[To do]
a: Answer these questions from the paper listing:
(i) Which university is listed with the paper?
(ii) In which city, and on which dates, was the conference held?
(iii) At what point were the student teachers and their lecturers addressed with the questionnaires?
b: Reproduce the paper listing's text from "This paper presents" up to and including "digital teaching/learning settings.", character for character.

[Extract]

Start of Block

DIGITAL LIBRARY
AFTER THE PANDEMIC, HOW MUCH “DIGITAL LITERACY EDUCATION” DO PRE-SERVICE TEACHERS WANT AND NEED? RESULTS OF A STUDENT SERVEY AND THE CONSEQUENCES FOR TEACHER TRAINING
TU Dortmund University (GERMANY)
About this paper:
Appears in: ICERI2022 Proceedings
Publication year: 2022
Pages: 2012-2019
ISBN: 978-84-09-45476-1
ISSN: 2340-1095
doi: 10.21125/iceri.2022.0508
Conference name: 15th annual International Conference of Education, Research and Innovation
Dates: 7-9 November, 2022
Location: Seville, Spain
Abstract:
In the wake of the diverse experiences from digital teaching during the Corona Pandemic (Ferding, Baumgartner, Hartshorne, et al. 2020; Durak & Çankaya 2020a; Durak & Çankaya 2020b; Obermeier, Gläser-Zikuda, Bedenlier, et al. 2021), teacher education at universities internationally is facing reform processes: How much digitality should be preserved? How has the awareness among pre-service teachers of their digital competencies and needs changed during the period of digital study? (Horajova, Kallarova, Huraj 2022; Raccanello, Balbontín-Alvarado, da Silva Bezerra, et.al. 2022; Aleksander Aristovnik, Damijana Keržič, Dejan Ravšelj et al. 2021). Which new contents and structures should be established with regard to the development during the previous pandemic-terms, and what do students want?

In a project funded by third parties, a demand-oriented course offerings is to be developed as "Curriculum 4.0" for the teacher training programs English/American Studies and German Studies, which has started with a survey among students. Before the pandemic, pre-service teachers in Germany were considered to be less open to the potential of digital teaching than students in other subjects (Schmid et al. 2016). We first wanted to check if and how this assessment has changed until today.
With semi-standardized questionnaires, all student teachers of both disciplines (German and English/American Studies) and their lecturers were addressed via different distribution channels at the beginning of the summer term of 2022.

The response shows that the students still predominantly evaluate media competence as technical competence and only show increased interest in that specific aspect. Theoretical, ethical, and societal aspects of digital media or metacognitive reflections on one's media use are assessed as significantly less relevant and in demand.

When analyzing the data, however, it is not enough to look at the mean values in the surveys: High standard deviations point to a student body that is still divided regarding its own media habitus even after the pandemic (Kommer & Biermann 2012; Delere & Rath 2018).

This paper presents the project and selected survey results. These then serve as a basis for the development of a differentiated, modularized offer that intertwines three aspects:
1. media pedagogically challenging exercises in digital teaching/learning settings.
2. close orientation and reflection of media pedagogical actions on current research results as well as national and international competence frameworks for educational contexts
3. high peer-to-peer work.

We discuss the possibility for teacher education to reduce domain-specific digital media skepticism through performance incentives (creation of OERs, certificates) and peer experience (Raccanello, Balbontín-Alvarado, da Silva Bezerra, et al. 2022; Krohn 2021). Furthermore, we try to bring theory interest into focus by providing students with increased application confidence in digital work and by promoting the curricular binding of digital media education courses in the context of the subject didactics German and English.
Keywords:
Digital literacy, pre-service teacher's perspective, curriculum design, post-pandemic teaching.

End of Block

[Pixel coordinate grounding data]
Start of Block

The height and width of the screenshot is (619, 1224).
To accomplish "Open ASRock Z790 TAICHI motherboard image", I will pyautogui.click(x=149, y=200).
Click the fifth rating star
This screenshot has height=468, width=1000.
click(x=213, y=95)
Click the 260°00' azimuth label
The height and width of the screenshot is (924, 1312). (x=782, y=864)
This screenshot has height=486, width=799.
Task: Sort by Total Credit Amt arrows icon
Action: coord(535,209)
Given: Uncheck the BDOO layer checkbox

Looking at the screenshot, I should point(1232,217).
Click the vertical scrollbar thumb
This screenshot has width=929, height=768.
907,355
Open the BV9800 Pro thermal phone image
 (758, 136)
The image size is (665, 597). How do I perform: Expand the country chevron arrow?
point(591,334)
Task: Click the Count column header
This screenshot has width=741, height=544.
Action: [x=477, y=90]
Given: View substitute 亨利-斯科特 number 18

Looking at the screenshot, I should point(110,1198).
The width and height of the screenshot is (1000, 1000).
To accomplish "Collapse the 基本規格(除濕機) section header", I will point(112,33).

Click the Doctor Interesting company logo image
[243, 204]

End of Block

[Answer set]
a:
(i) TU Dortmund University (Germany)
(ii) Seville, Spain, on 7-9 November 2022
(iii) At the beginning of the summer term of 2022

b:
This paper presents the project and selected survey results. These then serve as a basis for the development of a differentiated, modularized offer that intertwines three aspects:
1. media pedagogically challenging exercises in digital teaching/learning settings.